Logan used the scrolls for the first couple of years he directed the choir but has spent the last several years putting them into an Excel format that he uses. That is projected onto a TV screen that he uses at concerts. And instead of looking at everything upside down and right to left, he has a mirror in front of the TV screen that projects a correct image to him so he can direct more efficiently. And since he has the music on a computer, he can use a hand-held mouse to scroll through the music.

“The music scores became increasingly challenging through the years, requiring longer and longer scrolls,” McGrew said. “Eric solved the problem we always had by putting everything on a computer and a TV screen, which is much more up to date.”

Like McGrew, Logan had no background in special education when he was hired to take over the handbell choir. He worked in a church and had worked with children’s handbell choirs at church, but never in a school setting. He met with Taylor for about 90 minutes one Friday afternoon in August 2015, and then school started the following Tuesday, thrusting him feet-first into the deep end of special education music.

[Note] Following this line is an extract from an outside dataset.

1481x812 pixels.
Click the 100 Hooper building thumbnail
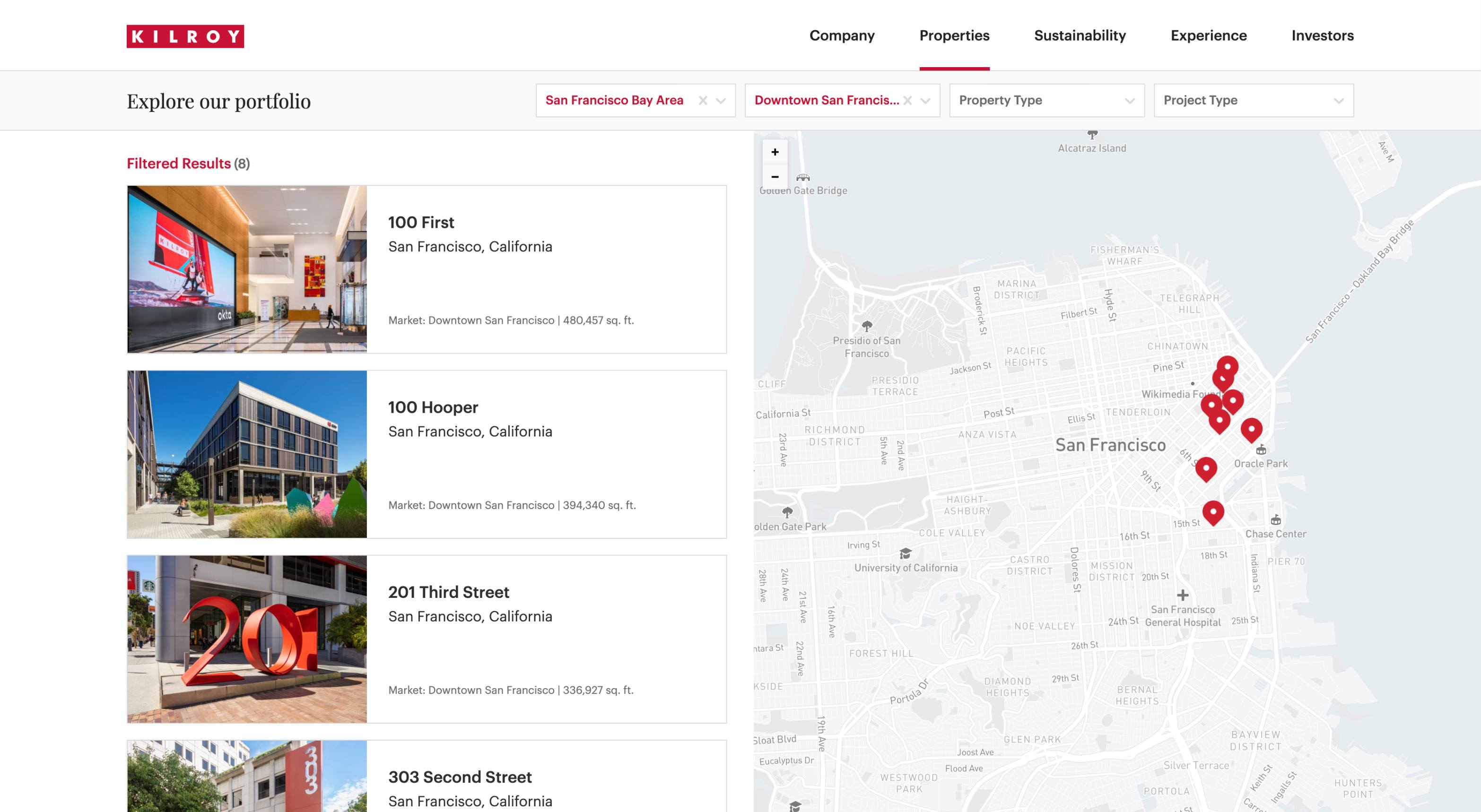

“I had a little bit of a grip on what I was doing, but I hadn’t done it,” Logan said. “I was so blessed that year that the advanced choir was full of veterans, and they taught me as much as I taught them that year. I find that my high school students in special education allow me to be just as funny and silly as I need to be for us to only have a great time but to get my point across. It’s been particularly beneficial to my directing style that they feed off my nature. I tell people all the time that they’ll have to pull this program from my cold, dead fingers.”

That type of love for the choir and students and what they do has been passed down from McGrew to Taylor to Logan, and it’s evident whenever Soundwave takes the stage. 

“Some days are challenging, but my students work very hard to accomplish what they accomplish,” Logan said. “They have no grasp of what they’re actually accomplishing. Being able to do this every day instead of once or twice a week allows them to not only be involved in music – which is so mentally and socially beneficial – but also retain the information daily and really nail it down.”

And the rewards of teaching those students far outweigh the challenges, something that all three directors know firsthand.

“This program was started 45 years ago to give special needs students the opportunity to experience the joy of making music … not just hearing it or watching others perform but participating in the thrill of being part of a music group,” McGrew said. 

“I feel a little bit like a grandmother to the group. I can brag on them and not have any responsibilities,” she said with a laugh. “There have always been so many positive outcomes associated with the handbell choir: self-esteem, learning behavior and self-control, the opportunity to perform, development of skill and musicianship, creation of special memories, and giving other students and audiences a new perspective on the abilities of special needs students.

“I find it amazing, thrilling, and gratifying that the bell choir continues in existence after 45 years,” McGrew said, “giving present and future students the joy of participating in a music group.”